WHAT IS EXPECTED
Reproduce, word for word, the stretch of the React Native passage from "Mobile & Web" through "v9 Flat Config.".

[PASSAGE SHOWN Boundary: Start]

Learn React Native from the people who build the tools you use every day!
Join one of our battle-tested App.js workshops:
Animations & Interactions: Build fluid, premium-feel UIs that make your app stand out
Performance & Analysis: Move beyond "it feels slow" to data-driven optimization.
Mobile & Web with React Native: Learn what actually make “write once, run everywhere” work.
Expo Modules: Learn the Expo Modules API to build your own native modules with minimal boilerplate.
See you in May? appjs.co/#workshops
Announcements
🎊 React Native 0.84 is Out!
Hermes V1 is now the default engine on both iOS and Android, delivering faster execution and lower memory usage with no migration needed. iOS builds get a major boost with precompiled React Native binaries enabled by default, cutting clean build times significantly. This version also continues the cleanup of the Legacy Architecture, raises the minimum Node.js requirement to 22, and ships React 19.2.3 plus modern tooling upgrades like ESLint v9 Flat Config.
🎊 Expo 55 Beta is now Available!

[PASSAGE SHOWN Boundary: End]
[PROVIDED INFORMATION Boundary: Start]

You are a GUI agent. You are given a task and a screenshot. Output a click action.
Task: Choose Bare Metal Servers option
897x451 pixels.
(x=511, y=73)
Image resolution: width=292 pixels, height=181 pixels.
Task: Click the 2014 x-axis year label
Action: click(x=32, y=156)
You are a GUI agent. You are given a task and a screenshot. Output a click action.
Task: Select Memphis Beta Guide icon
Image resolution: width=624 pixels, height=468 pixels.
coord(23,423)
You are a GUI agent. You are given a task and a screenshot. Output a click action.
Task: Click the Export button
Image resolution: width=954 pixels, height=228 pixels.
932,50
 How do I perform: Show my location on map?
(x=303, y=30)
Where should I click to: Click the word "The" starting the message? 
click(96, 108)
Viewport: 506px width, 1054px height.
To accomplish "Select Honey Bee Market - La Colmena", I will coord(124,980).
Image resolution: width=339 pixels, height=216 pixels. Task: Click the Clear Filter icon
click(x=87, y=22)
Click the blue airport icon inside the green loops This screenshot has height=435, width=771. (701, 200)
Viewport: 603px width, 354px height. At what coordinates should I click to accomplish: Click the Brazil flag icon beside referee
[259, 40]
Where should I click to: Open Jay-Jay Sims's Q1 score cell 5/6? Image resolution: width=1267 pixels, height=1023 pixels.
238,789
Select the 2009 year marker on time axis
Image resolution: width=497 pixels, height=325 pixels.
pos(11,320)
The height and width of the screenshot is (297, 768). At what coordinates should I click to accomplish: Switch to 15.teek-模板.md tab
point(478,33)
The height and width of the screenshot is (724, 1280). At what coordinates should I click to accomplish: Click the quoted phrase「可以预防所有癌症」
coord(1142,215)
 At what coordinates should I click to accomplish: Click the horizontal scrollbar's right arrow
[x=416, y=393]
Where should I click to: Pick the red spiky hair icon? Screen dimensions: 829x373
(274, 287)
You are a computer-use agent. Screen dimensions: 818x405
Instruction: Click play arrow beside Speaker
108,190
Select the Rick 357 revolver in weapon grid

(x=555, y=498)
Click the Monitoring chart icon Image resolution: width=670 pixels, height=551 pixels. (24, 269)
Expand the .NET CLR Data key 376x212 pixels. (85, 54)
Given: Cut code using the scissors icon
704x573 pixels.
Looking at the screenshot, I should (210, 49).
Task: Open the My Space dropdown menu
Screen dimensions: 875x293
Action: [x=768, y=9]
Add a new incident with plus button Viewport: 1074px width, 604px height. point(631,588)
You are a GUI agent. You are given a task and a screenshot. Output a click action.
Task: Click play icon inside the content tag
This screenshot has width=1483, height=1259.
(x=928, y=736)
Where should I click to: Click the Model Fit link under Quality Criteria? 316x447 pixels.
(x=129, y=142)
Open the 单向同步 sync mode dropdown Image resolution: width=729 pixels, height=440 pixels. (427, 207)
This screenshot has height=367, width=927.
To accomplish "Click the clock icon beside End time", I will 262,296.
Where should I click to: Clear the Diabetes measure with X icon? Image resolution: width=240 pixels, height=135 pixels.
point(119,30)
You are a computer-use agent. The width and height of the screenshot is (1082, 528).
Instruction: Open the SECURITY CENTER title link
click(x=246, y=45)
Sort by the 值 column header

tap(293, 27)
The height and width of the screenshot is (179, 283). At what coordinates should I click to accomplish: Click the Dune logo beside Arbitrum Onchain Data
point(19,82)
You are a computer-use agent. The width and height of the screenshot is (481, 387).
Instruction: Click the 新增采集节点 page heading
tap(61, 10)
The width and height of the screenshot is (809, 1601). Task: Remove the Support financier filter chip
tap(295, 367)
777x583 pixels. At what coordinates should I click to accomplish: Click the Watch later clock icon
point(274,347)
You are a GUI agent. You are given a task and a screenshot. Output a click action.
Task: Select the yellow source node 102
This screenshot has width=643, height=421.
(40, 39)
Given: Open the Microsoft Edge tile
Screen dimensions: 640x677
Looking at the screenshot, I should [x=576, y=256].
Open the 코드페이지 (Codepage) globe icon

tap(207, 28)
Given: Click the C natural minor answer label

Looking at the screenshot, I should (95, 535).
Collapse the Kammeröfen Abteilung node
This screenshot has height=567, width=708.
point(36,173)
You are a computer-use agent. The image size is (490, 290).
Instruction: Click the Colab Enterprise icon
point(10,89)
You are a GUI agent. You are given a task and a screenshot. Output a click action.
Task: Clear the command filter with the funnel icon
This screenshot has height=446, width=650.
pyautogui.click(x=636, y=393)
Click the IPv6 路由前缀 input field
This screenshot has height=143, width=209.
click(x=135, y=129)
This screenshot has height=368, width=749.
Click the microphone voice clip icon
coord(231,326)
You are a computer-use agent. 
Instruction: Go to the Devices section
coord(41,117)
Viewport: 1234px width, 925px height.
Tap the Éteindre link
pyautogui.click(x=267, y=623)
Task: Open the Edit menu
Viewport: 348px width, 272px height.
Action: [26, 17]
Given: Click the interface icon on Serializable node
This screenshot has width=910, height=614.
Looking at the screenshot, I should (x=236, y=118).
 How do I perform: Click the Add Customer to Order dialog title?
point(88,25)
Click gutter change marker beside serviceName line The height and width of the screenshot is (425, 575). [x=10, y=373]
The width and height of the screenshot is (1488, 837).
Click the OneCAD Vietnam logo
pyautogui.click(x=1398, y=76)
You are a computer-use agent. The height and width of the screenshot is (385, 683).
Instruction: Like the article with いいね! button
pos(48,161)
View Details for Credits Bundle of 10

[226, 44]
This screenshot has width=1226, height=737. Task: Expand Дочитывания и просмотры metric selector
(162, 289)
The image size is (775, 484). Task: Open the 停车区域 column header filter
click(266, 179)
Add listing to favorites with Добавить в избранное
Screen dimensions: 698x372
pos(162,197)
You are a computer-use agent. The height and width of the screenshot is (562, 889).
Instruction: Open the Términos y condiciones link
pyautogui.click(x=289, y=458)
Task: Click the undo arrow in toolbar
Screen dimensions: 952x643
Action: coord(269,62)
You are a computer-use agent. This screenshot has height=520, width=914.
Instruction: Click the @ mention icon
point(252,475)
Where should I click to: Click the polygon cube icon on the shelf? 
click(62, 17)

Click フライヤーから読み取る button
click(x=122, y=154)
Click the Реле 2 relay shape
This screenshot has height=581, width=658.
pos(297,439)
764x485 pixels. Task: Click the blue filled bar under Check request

[PROVIDED INFORMATION Boundary: End]

EXERCISE SOLUTION
Mobile & Web with React Native: Learn what actually make “write once, run everywhere” work.
Expo Modules: Learn the Expo Modules API to build your own native modules with minimal boilerplate.
See you in May? appjs.co/#workshops
Announcements
🎊 React Native 0.84 is Out!
Hermes V1 is now the default engine on both iOS and Android, delivering faster execution and lower memory usage with no migration needed. iOS builds get a major boost with precompiled React Native binaries enabled by default, cutting clean build times significantly. This version also continues the cleanup of the Legacy Architecture, raises the minimum Node.js requirement to 22, and ships React 19.2.3 plus modern tooling upgrades like ESLint v9 Flat Config.